→ TEXTO PROPUESTO:
___
Periodista
El supuestamente “apóstol” Santiago Zuniga, conocido popularmente como Chago, fue capturado en flagrancia por la Policía Nacional en la frontera de El Amatillo, acusado ahora del delito de tráfico ilegal de personas.
Las autoridades identificaron a los detenidos como Lidia Sarahay Maldonado Matute, de 38 años, y Santiago Cruz Zúñiga «Apóstol Chago», de 59 años, quienes intentaron cruzar hacia El Salvador ocultando en el baúl de un vehículo Toyota Land Cruiser Prado a un adolescente hondureño de 16 años que viajaba sin acompañamiento.
Los agentes rescataron al menor con vida y lo pusieron bajo resguardo, para luego remitirlo a la Comisión Nacional para la Prevención de la Movilización Humana (CONAPINA) a fin de garantizar su protección.
El farsante y traficante de la fe, ha sido polémico por el trato vulgar que tiene sobre las mujeres, su ropa íntima, su atrevida vestimenta, tratándolas de prostitutas y otros conceptos peyorativos que denigran al sexo femenino.
___
→ Ítems del conjunto de datos:
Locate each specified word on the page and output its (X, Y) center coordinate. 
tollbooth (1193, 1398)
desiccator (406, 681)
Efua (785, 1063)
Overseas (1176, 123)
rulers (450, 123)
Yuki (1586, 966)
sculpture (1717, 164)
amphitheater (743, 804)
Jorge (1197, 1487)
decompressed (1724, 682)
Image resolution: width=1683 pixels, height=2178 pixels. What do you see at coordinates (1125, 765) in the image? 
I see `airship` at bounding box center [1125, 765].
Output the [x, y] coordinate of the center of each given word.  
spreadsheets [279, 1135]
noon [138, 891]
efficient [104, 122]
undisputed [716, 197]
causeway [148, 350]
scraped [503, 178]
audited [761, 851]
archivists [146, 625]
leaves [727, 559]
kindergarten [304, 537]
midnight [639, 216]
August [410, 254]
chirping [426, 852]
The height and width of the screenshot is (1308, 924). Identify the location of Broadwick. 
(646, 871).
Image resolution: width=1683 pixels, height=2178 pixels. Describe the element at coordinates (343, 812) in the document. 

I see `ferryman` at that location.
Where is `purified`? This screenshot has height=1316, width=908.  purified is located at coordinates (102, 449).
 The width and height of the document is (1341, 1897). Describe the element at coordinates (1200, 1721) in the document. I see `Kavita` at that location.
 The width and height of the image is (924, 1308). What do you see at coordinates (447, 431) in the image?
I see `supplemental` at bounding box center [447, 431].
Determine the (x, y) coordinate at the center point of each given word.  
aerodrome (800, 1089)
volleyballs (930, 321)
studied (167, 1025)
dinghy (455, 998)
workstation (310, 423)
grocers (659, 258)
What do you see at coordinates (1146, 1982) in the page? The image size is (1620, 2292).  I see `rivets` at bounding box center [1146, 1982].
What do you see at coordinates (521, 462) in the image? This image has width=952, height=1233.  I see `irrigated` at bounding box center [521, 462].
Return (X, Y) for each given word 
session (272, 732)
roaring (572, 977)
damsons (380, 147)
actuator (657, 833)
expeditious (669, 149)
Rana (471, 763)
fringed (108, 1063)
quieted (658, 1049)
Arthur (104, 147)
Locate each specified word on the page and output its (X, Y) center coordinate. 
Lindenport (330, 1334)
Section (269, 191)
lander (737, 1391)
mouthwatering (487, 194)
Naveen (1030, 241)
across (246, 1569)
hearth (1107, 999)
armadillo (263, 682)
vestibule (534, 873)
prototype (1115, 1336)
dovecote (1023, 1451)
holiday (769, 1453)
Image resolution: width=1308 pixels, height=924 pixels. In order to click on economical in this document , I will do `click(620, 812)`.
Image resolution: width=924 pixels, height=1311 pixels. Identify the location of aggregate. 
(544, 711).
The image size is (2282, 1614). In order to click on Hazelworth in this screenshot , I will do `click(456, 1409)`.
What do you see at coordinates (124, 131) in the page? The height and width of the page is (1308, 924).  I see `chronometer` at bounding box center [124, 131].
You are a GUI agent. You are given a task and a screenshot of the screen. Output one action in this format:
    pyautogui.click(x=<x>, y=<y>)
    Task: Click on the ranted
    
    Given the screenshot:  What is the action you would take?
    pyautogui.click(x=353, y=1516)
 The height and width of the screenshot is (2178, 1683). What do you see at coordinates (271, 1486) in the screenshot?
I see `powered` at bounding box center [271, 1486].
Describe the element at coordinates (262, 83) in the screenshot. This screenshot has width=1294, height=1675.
___
→ LISTA DE ACTIVIDADES:
A) Según la noticia, ¿a qué institución remitieron los agentes al menor rescatado?
B) Extrae de la noticia, sin modificarlo, el fragmento que se abre con las palabras que contienen "Las autoridades identificaron" y se cierra con "garantizar su protección.".

→ RESPUESTAS POR TAREA:
A) A la Comisión Nacional para la Prevención de la Movilización Humana (CONAPINA).

B)
Las autoridades identificaron a los detenidos como Lidia Sarahay Maldonado Matute, de 38 años, y Santiago Cruz Zúñiga «Apóstol Chago», de 59 años, quienes intentaron cruzar hacia El Salvador ocultando en el baúl de un vehículo Toyota Land Cruiser Prado a un adolescente hondureño de 16 años que viajaba sin acompañamiento.
Los agentes rescataron al menor con vida y lo pusieron bajo resguardo, para luego remitirlo a la Comisión Nacional para la Prevención de la Movilización Humana (CONAPINA) a fin de garantizar su protección.